> Ausgewählter Auszug:
::::
Saitenmaterial

Saiten - Werkstoffe

Die Saitenmaterialien der historischen Instrumente wurden schon immer an die Möglichkeiten der jeweiligen Epochen angepasst. Waren es in den Anfängen langfaserige Pflanzenstränge (Brennesseln, Flachs, Hanf) oder tierische Produkte wie Därme (von Schafen oder Ziegen), Sehnen (Rückensehnen von Rehen, Ziegen) und Haare (Pferdeschweif), so haben sich bis in unser aktuelles Zeitalter erst die Metalle (Bronze, Eisen und Silber) und dann die technischen (künstlichen) Werkstoffe etabliert.
Nur wenige der historischen Saitenmaterialien haben es bis in die Moderne geschafft und werden auch aktuell noch verwendet.
Das hat sicherlich auch seinen Grund darin, dass heutige Saiten bis auf den 10tel Millimeter genau konfektioniert und zudem präzise rund geschliffen (rektifiziert) werden, um klangliche Abweichungen annähernd auszuschließen.
In den letzten Jahren sind neue Werkstoffe hinzu gekommen (Nylgut, Karbon, BioCarbon) und einige "Altbekannte" wurden durch Neuanpassungen modernisiert (Nylon -> Tynex).




Nylon

ist der Markenname für Polyamid 6.6 (PA 6.6 = Polyhexamethylenadipamid) von DuPont. Eigentlich 1935 von Wallace Carothers erfunden als künstliche Faser für Damenstrumpfhosen, erlangte das Material ab 1938 einen größeren Durchbruch in Form von Angelsehnen und Reinigungsbürsten für Gewehrläufe. Nylon wird praktisch seit der Jahrtausendwende 2000 gar nicht mehr als Musiksaite verwendet. Lediglich bei einigen Instrumenten aus dem asiatischen Raum im untersten Preissegment kommt auch aktuell noch Nylon (unter dem Handelsnamen Dederon der ehemaligen DDR) als Saitenmaterial zum Einsatz.
::::
> Gezeigte Daten:
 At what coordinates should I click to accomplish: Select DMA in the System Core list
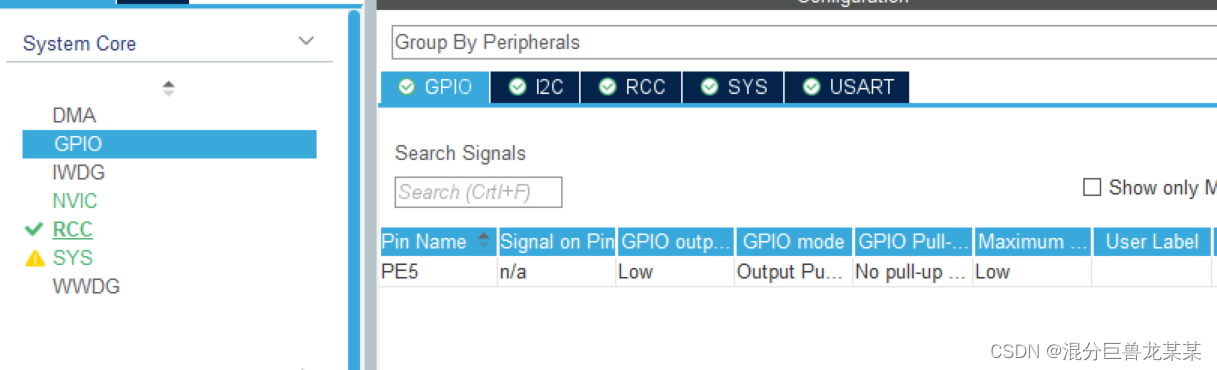click(x=74, y=116)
::::
> Ziele:
a) Kannst du aus dem Text über Saitenmaterialien die Stelle von „Saiten - Werkstoffe“ bis einschließlich „Abweichungen annähernd auszuschließen.“ wörtlich wiedergeben?
b) Fahre mit dem Text über Saitenmaterialien im Anschluss an seinen letzten Satz fort.

> Antworten je Aufgabe:
a)
Saiten - Werkstoffe

Die Saitenmaterialien der historischen Instrumente wurden schon immer an die Möglichkeiten der jeweiligen Epochen angepasst. Waren es in den Anfängen langfaserige Pflanzenstränge (Brennesseln, Flachs, Hanf) oder tierische Produkte wie Därme (von Schafen oder Ziegen), Sehnen (Rückensehnen von Rehen, Ziegen) und Haare (Pferdeschweif), so haben sich bis in unser aktuelles Zeitalter erst die Metalle (Bronze, Eisen und Silber) und dann die technischen (künstlichen) Werkstoffe etabliert.
Nur wenige der historischen Saitenmaterialien haben es bis in die Moderne geschafft und werden auch aktuell noch verwendet.
Das hat sicherlich auch seinen Grund darin, dass heutige Saiten bis auf den 10tel Millimeter genau konfektioniert und zudem präzise rund geschliffen (rektifiziert) werden, um klangliche Abweichungen annähernd auszuschließen.

b)
Nylon nimmt etwa 3,2 % Luftfeuchtigkeit auf und hat einen Schmelzpunkt von ca. 250 Grad Celsius.
Spezifisches Gewicht 1140 kg/m³
Bruchlast 300 N/mm²




Bio-Nylon

ist ein neues Saitenmaterial von Aquila-Corde. Beschreibung dazu folgt ...




Tynex

ist ebenfalls ein Markenname von DuPont. Allerdings handelt es sich hier um Polyamid 6.12 (PA 6.12 = Polyhexamethylendodecandiamid). Jeder von uns benutzt das Material täglich in Form von Borsten an einer Zahnbürste (dann heisst der Produktname Tynex-A oder Herox).
Reden wir im Zusammenhang mit Instrumenten umgangssprachlich von Kunststoffsaiten, meinen wir Tynex-Saiten, auch wenn wir fälschlich Nylon sagen. Jedenfalls sofern es sich um halbwegs aktuelle Instrumente der letzten 20-30 Jahre handelt und wir uns in Europa befinden. Der Unterschied zwischen Nylon und Tynex ist zwar relativ klein aber trotzdem wichtig. Man sollte eine Nylon-Saite nicht einfach gedankenlos durch eine Tynex-Saite gleicher Stärke ersetzen. Durch das unterschiedliche, spezifische Gewicht (Tynex ist 73 kg/m³ leichter als Nylon) haben die Saiten bei gleicher Dicke eine unterschiedliche Zugspannung und Bruchlast! Oder anders herum - wenn man eine defekte Nylonsaite an seinem Instrument gegen eine Tynex-Saite austauschen möchte, ohne die Zugspannung zu verändern, wird die Tynex-Saite eine "Konfektionsgröße" dicker sein als die ausgetauschte Nylonsaite.
Tynex nimmt nur 1,4 % Luftfeuchtigkeit auf und ist damit deutlich stimmstabiler als Nylon. Der Schmelzpunkt liegt bei 220 Grad Celsius.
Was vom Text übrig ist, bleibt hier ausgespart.